I recently wrote the following article:
This time, I conducted a brief investigation on the execution time of NDLOCR using Google Colab, and here are the results.
Configuration
The GPU used was:
The following image was used. The size was 5000 x 3415 px, 1.1 MB:
https://dl.ndl.go.jp/info:ndljp/pid/3437686/6
There are four inference processing steps, but this time only “Layout extraction” and “Character recognition (OCR)” were executed:
‘-p 0’: Gutter splitting ‘-p 1’: Skew correction ‘-p 2’: Layout extraction ‘-p 3’: Character recognition (OCR)
Using Google Drive
Let’s consider the case where a mounted Google Drive is used for file I/O. The following input option was used:
Single input dir mode (specified with -s s) default
Running on 1 file produced the following results:
| ID | Process | Timestamp | Time Taken (seconds) |
|---|---|---|---|
| p1 | Start | 2022-04-29 05:30:58 | 11 |
| p2 | Inference start | 2022-04-29 05:31:09 | 2 |
| p3 | End | 2022-04-29 05:31:11 | (Total) 13 |
The time from p1 to p2 is spent loading configuration files, etc.

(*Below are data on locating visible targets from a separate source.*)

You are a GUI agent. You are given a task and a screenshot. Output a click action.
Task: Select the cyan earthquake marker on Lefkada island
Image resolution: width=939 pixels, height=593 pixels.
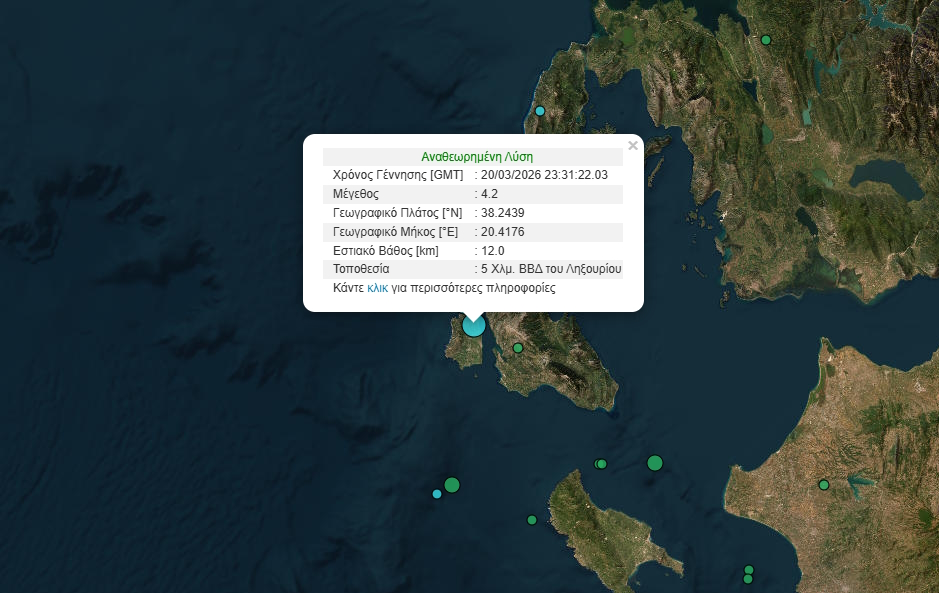540,111
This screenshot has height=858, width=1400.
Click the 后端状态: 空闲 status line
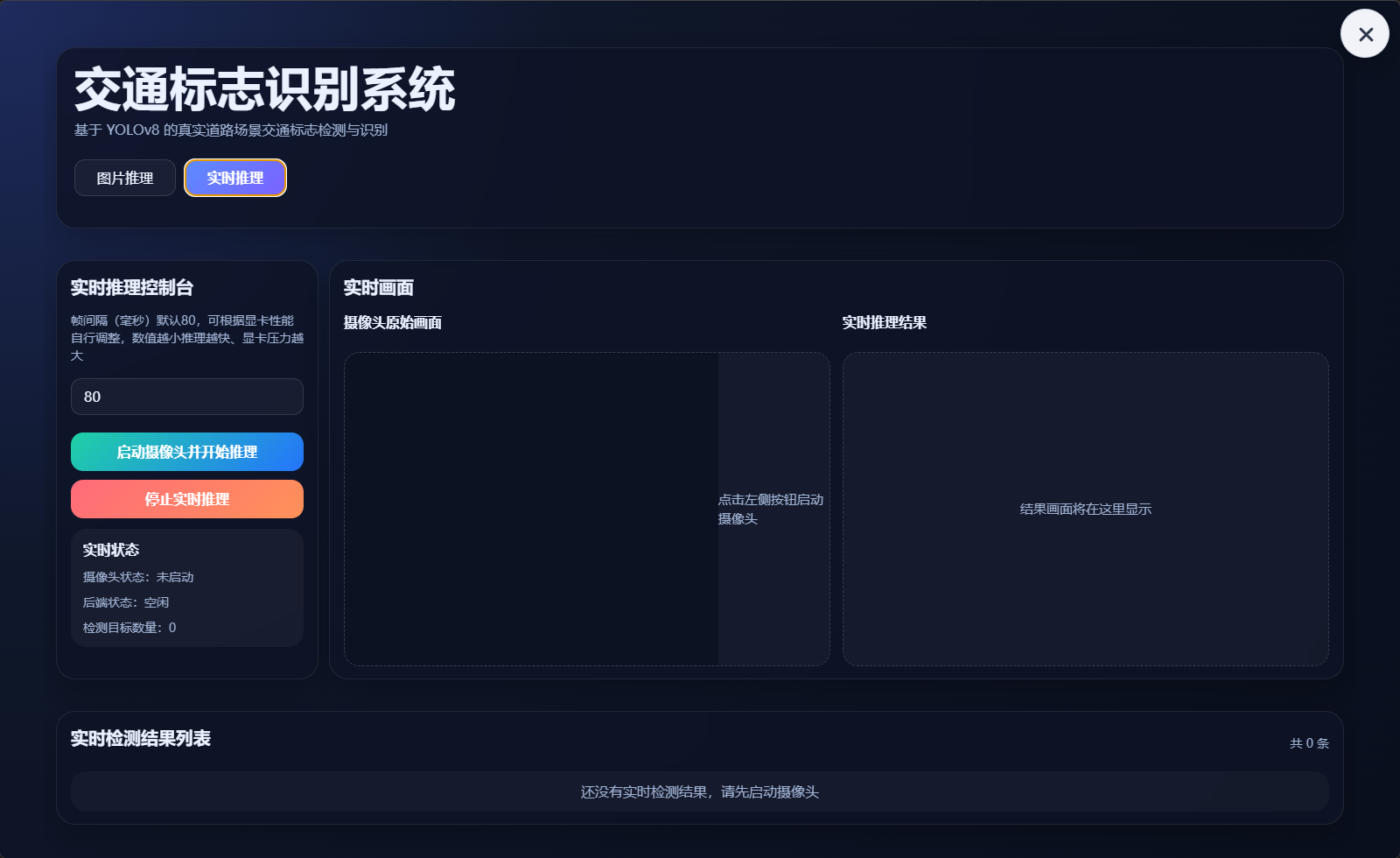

The inference time per image was 2s.
I registered the same image again and ran on 2 files:
| ID | Process | Timestamp | Time Taken (seconds) |
|---|---|---|---|
| p1 | Start | 2022-04-29 05:38:02 | 10 |
| p2 | Inference start | 2022-04-29 05:38:12 | 6 |
| p3 | End | 2022-04-29 05:38:18 | (Total) 16 |
I registered the same image once more and ran on 3 files:
| ID | Process | Timestamp | Time Taken (seconds) |
|---|---|---|---|
| p1 | Start | 2022-04-29 05:40:26 | 10 |
| p2 | Inference start | 2022-04-29 05:40:36 | 8 |
| p3 | End | 2022-04-29 05:40:44 | (Total) 18 |
From the above results, we can see that the initial loading of configuration files takes about 10s, and each image takes about 2-3s of processing time.

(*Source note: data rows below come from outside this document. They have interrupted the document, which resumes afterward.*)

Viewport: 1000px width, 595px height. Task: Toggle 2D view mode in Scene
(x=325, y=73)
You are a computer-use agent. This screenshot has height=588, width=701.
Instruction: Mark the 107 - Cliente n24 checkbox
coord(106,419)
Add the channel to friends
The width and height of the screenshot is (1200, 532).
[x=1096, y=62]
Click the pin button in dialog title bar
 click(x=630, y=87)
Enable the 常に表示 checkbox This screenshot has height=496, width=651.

In the notebook I created and shared earlier, even with multiple input images, the program main.py was executed for each image file using the following option:
Image file mode (specified with -s f) (Use this when providing a single image file as input)
This means that for each image file (except the first), about 10s of unnecessary time was spent on initial loading.
In fact, when running on 2 files using Image file mode, the time increased by exactly 10s (the time required for initial loading) compared to Single input dir mode:
| ID | Process | Timestamp | Time Taken (seconds) |
|---|---|---|---|
| p1 | Start of 1st file | 2022-04-29 05:52:59 | 11 |
| p2 | Inference start | 2022-04-29 05:53:10 | 2 |
| p3 | End | 2022-04-29 05:53:12 | 1 |
| p4 | Start of 2nd file | 2022-04-29 05:53:13 | 10 |
| p5 | Inference start | 2022-04-29 05:53:23 | 2 |
| p6 | End | 2022-04-29 05:53:25 | (Total) 26 |
(While this may be obvious,) it is recommended to use Single input dir mode when processing a large number of images.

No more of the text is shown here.